I had anxiety all morning. I focused it on Mike. I spoke to Cat about it and told her I don’t really understand why I miss him. Nothing has really changed in my life. He was really hardly ever here, and I really only heard from him during the day. She said he was there in some fashion, and now there is a void. There is definitely a void – but it is only a mental/emotional void. It is not a physical void. God – the mind is a powerful thing!
I went to see my therapist today. I went thinking that I didn’t really want to talk. she started the session by saying, “Let’s talk about what you feel like talking about.” I didn’t think I wanted to talk – but I did. She’s nice. I don’t know if sessions with her will benefit me in any way – but I am willing to give it a try. And in any case it builds my professional network – and that is fine if that is all I have to rely upon for right now.
I did take another 100 mg of Wellbutrin at 12:00 today. It seemed to really help me this afternoon. I was even able to stay and concentrate on work an extra 45 minutes. But boy – I came home exhausted. I fell asleep for about 2 hours when I got home. My throat is hurting again – and my skin feels super sensitive – like I’m going to get shingles or something. My body is also achey too. I have this feeling the Wellbutrin causes these symptoms – but I don’t know why they show up only sporadically. Anyway – I am going to persevere on the medication for now anyway. There is no way that I want to try to switch or change it until I am not so pensive about Mike. I am going to give it some time to smooth out a bit – hopefully it will.
I kept my door closed at work again today. The peace and lack of stimulation still feels so nice. I am going to take shelter in the isolation for right now.
Ryan told me that he was going to court today. I have this feeling that something not very good happened. He was communicating with me via text throughout the morning – being very encouraging. He stopped texting after he was supposed to go to court. when I got out of work – I text him and asked him how things went. He still hasn’t replied. I think he may have been put in army jail (is there such a thing?)

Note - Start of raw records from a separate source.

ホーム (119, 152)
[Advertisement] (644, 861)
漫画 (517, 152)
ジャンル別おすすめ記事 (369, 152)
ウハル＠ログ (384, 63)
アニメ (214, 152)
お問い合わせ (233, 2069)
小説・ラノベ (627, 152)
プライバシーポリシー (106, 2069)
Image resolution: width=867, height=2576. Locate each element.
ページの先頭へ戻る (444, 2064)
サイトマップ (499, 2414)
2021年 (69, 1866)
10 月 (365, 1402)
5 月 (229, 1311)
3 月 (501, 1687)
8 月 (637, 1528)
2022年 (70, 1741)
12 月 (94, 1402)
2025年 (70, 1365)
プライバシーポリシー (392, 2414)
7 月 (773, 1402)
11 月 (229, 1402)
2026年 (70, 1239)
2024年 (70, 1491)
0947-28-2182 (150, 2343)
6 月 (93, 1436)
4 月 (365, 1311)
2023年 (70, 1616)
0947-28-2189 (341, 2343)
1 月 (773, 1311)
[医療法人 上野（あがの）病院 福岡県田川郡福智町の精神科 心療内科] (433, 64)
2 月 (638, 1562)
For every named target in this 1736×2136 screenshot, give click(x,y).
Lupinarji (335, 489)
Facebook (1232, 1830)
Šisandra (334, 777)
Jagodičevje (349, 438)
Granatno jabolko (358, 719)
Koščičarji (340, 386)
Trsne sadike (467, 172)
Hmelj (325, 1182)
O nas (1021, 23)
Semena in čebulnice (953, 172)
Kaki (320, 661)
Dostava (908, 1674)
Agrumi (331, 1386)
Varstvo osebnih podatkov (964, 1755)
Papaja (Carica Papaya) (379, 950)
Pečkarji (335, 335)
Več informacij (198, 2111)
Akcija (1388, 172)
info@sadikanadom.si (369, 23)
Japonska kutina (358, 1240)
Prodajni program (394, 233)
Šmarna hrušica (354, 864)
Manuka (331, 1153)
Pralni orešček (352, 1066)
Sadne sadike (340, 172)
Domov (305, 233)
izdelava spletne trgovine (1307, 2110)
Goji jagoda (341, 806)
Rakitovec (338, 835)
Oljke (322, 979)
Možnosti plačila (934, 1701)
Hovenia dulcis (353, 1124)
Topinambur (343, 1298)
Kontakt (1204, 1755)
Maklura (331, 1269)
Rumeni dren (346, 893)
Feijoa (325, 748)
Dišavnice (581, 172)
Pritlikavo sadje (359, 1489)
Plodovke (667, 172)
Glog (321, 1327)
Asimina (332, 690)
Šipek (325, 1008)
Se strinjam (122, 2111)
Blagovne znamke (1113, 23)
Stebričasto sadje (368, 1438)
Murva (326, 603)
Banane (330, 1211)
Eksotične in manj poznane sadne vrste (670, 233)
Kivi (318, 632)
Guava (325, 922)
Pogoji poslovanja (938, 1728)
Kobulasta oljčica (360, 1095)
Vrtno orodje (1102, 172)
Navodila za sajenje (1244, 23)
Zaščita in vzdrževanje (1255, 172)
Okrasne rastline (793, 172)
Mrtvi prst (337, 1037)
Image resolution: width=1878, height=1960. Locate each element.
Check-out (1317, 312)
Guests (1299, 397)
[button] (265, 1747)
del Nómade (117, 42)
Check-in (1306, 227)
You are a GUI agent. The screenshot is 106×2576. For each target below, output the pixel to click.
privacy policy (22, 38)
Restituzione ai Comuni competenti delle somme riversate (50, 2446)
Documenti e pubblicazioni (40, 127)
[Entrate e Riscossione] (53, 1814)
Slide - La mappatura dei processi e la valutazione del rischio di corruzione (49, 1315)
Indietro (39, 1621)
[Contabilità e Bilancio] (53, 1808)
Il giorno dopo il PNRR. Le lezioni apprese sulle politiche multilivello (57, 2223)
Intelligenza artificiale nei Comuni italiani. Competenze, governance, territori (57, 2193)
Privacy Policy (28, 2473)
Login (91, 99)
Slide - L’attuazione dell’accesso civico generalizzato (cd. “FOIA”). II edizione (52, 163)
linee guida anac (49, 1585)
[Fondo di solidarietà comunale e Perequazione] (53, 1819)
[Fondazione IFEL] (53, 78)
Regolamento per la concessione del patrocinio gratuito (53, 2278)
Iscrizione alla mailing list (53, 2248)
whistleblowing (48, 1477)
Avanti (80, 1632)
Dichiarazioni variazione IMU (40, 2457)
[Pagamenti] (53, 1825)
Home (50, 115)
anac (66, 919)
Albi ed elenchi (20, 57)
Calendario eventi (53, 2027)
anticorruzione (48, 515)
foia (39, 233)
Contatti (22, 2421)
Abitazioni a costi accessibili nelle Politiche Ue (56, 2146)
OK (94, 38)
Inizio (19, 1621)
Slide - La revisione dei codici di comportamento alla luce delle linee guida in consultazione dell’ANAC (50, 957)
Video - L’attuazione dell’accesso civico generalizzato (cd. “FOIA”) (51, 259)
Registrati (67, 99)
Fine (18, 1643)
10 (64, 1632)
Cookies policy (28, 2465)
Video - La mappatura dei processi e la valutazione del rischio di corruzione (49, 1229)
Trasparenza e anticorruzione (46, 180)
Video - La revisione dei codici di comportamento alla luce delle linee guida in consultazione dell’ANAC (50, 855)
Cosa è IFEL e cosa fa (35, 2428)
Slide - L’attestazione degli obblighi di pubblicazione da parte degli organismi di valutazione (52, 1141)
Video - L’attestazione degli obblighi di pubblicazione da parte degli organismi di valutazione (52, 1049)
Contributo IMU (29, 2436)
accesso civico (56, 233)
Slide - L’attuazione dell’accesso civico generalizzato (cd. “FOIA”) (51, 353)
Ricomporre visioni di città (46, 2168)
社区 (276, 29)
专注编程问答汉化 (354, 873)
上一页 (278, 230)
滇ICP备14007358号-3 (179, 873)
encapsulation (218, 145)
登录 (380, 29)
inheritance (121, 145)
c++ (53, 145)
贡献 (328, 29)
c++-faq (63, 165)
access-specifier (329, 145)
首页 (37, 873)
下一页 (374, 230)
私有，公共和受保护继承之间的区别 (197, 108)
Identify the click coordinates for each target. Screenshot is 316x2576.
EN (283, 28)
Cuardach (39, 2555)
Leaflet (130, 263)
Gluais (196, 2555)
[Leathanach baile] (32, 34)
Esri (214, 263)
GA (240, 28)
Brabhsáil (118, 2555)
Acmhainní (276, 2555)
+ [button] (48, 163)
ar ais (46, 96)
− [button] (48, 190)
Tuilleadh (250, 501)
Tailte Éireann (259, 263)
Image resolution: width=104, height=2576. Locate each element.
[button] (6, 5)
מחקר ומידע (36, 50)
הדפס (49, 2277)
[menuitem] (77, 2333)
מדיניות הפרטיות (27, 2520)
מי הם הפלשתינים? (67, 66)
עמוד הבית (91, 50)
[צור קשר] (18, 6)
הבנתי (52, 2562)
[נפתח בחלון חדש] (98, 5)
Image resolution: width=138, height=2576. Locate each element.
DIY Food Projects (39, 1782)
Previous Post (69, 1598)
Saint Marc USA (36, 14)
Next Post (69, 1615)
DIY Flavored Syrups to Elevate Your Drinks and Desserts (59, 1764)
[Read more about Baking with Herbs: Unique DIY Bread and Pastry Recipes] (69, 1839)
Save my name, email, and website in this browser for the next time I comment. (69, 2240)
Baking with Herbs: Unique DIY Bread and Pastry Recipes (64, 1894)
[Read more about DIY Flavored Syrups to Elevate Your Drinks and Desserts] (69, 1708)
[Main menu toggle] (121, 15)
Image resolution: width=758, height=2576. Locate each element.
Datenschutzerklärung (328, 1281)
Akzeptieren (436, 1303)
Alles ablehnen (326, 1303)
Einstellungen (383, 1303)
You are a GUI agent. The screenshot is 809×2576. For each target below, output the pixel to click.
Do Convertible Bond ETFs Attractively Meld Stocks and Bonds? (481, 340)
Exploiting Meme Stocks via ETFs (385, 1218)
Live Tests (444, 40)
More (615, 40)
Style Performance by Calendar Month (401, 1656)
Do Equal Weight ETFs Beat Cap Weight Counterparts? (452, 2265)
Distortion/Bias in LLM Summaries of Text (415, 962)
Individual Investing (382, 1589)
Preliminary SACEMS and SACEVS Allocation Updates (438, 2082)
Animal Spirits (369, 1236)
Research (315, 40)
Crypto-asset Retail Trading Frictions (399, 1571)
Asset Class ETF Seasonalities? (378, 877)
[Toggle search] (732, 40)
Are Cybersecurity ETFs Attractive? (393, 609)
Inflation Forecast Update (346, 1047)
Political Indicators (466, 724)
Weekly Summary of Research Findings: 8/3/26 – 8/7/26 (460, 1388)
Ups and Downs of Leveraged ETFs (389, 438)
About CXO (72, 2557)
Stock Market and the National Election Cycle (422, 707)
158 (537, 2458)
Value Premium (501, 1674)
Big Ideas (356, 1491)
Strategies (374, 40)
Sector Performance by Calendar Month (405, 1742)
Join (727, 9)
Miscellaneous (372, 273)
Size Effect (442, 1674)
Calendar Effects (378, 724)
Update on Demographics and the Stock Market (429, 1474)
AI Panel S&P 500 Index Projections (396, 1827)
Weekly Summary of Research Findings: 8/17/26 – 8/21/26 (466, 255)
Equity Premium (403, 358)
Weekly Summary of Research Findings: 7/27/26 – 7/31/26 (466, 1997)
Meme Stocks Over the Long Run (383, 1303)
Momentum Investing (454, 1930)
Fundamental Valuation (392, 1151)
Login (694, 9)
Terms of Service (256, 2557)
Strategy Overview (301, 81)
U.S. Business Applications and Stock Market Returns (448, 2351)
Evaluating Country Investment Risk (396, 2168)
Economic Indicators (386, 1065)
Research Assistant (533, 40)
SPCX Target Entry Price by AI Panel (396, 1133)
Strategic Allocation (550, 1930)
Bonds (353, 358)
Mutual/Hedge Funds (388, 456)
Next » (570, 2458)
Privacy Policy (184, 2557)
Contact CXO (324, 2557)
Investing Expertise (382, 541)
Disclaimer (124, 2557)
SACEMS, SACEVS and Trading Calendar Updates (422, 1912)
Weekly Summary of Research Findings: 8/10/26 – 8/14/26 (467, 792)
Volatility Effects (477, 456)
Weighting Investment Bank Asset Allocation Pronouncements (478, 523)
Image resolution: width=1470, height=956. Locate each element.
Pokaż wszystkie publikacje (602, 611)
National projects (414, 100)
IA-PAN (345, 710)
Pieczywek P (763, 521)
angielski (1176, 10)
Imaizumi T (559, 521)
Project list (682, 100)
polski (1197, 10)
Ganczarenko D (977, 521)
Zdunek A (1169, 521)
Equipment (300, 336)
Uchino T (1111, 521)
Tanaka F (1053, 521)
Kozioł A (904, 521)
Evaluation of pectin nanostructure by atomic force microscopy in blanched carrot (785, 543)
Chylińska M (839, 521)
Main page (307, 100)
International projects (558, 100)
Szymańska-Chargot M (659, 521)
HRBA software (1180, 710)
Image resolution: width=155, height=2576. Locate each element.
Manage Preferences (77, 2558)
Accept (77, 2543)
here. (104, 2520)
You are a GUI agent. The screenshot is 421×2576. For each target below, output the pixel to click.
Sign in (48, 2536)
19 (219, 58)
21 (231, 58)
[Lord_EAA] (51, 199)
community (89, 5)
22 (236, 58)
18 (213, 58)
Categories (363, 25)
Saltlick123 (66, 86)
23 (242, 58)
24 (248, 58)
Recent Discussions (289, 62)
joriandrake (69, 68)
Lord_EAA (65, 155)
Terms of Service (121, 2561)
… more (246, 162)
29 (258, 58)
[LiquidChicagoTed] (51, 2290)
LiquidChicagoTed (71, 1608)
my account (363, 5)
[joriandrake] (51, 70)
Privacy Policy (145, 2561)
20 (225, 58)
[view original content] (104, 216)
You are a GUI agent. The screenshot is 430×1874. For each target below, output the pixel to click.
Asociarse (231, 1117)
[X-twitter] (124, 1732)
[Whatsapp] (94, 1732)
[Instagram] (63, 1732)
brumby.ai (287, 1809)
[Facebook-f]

Denise stopped by my office today. She is applying for a job at PCC, and she wants me to write a recommendation for her. I asked her about Dino – since she obviously is now planning to stay here in Pueblo. I guess they recently broke up. She cried about it – I hugged her. It was nice to have someone to be in a similar situation and to be able to find comfort from each other. She is supposed to come to dinner in two weeks. Shoot – I just realized that I might have scheduled that the same weekend that I am going to Wichita. I better check tomorrow.
I have changed the location of the dogs’ bowls. I moved them from the breakfast nook to the garage. I thought it might look nicer – since the breakfast nook is one of the first thing guests see. They are still going to the breakfast nook to be fed. Hopefully they will get used to being fed in the garage soon.
Well, I feel like I was going somewhat strong for three days – and now I am exhausted. I want to keep going though… I just spent the past hour on the phone with T trying to pick out graduation announcements. I really wanted to persevere and clean the living room tonight – but my throat is so sore - I sound hoarse, and my body aches. I think I am sick again. Damn!